§ **TESTO RIPORTATO**

++++++++++

Nel primo concreto provvedimento del Governo per ridurre il costo del lavoro, che prevede lo stanziamento di 426 milioni di esoneri contributivi previdenziali e assistenziali, l’ortofrutta è stata esclusa. E Marco Salvi, presidente di Fruitimprese, taglia corto: “E’ incredibile e non è accettabile. Come associazione siamo impegnati da sempre per fare recuperare competitività alle nostre imprese e per rilanciare l’export di ortofrutta, seconda voce delle nostre esportazioni agroalimentari, e da sempre chiediamo che si intervenga sul costo del lavoro con sgravi contributivi che permettano la riduzione dello stesso e diano un miglior ritorno economico ai produttori. A maggior ragione non capiamo il motivo di questa esclusione”.
Se poi si considera che durante le fasi 1 e 2 , per garantire le forniture quotidiane di prodotto in condizioni di sicurezza, le imprese dell’ortofrutta hanno dovuto affrontare interventi sulle linee di lavorazione e negli ambienti di lavoro con un aggravio dei costi del 25-30% (tutti scaricati sulle imprese) i conti tornano ancora meno. “In sintesi – aggiunge Salvi – i danni da Covid hanno colpito tutti i settori, compreso il nostro. Già da giugno i consumi sono calati rapidamente; l’ortofrutta è stata danneggiata come gli altri settori”.

++++++++++

§ **ESTRATTO DEI DATI**
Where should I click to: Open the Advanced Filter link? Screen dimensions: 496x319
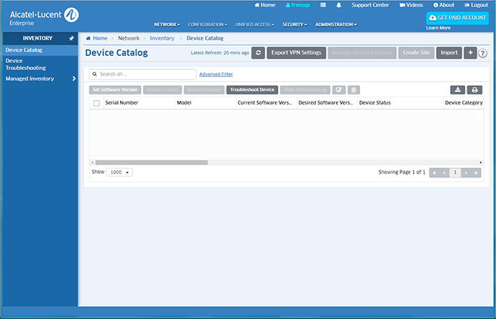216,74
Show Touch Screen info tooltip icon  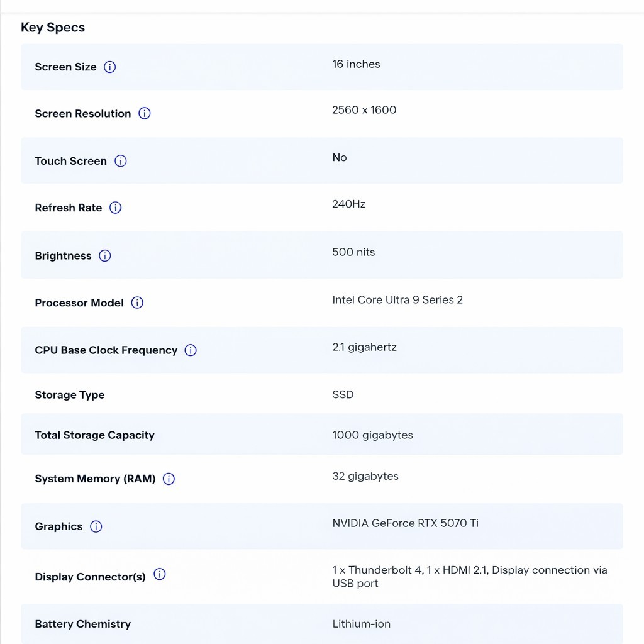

++++++++++

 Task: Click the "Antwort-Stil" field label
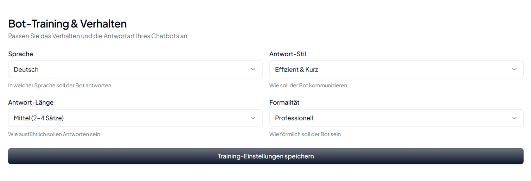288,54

++++++++++

§ **TESTO DEL PROBLEMA**
Trascriva integralmente il testo sull'esclusione dell'ortofrutta dagli esoneri contributivi, senza alcuna modifica.

§ **RISULTATO SEGUENTE**
Nel primo concreto provvedimento del Governo per ridurre il costo del lavoro, che prevede lo stanziamento di 426 milioni di esoneri contributivi previdenziali e assistenziali, l’ortofrutta è stata esclusa. E Marco Salvi, presidente di Fruitimprese, taglia corto: “E’ incredibile e non è accettabile. Come associazione siamo impegnati da sempre per fare recuperare competitività alle nostre imprese e per rilanciare l’export di ortofrutta, seconda voce delle nostre esportazioni agroalimentari, e da sempre chiediamo che si intervenga sul costo del lavoro con sgravi contributivi che permettano la riduzione dello stesso e diano un miglior ritorno economico ai produttori. A maggior ragione non capiamo il motivo di questa esclusione”.
Se poi si considera che durante le fasi 1 e 2 , per garantire le forniture quotidiane di prodotto in condizioni di sicurezza, le imprese dell’ortofrutta hanno dovuto affrontare interventi sulle linee di lavorazione e negli ambienti di lavoro con un aggravio dei costi del 25-30% (tutti scaricati sulle imprese) i conti tornano ancora meno. “In sintesi – aggiunge Salvi – i danni da Covid hanno colpito tutti i settori, compreso il nostro. Già da giugno i consumi sono calati rapidamente; l’ortofrutta è stata danneggiata come gli altri settori”.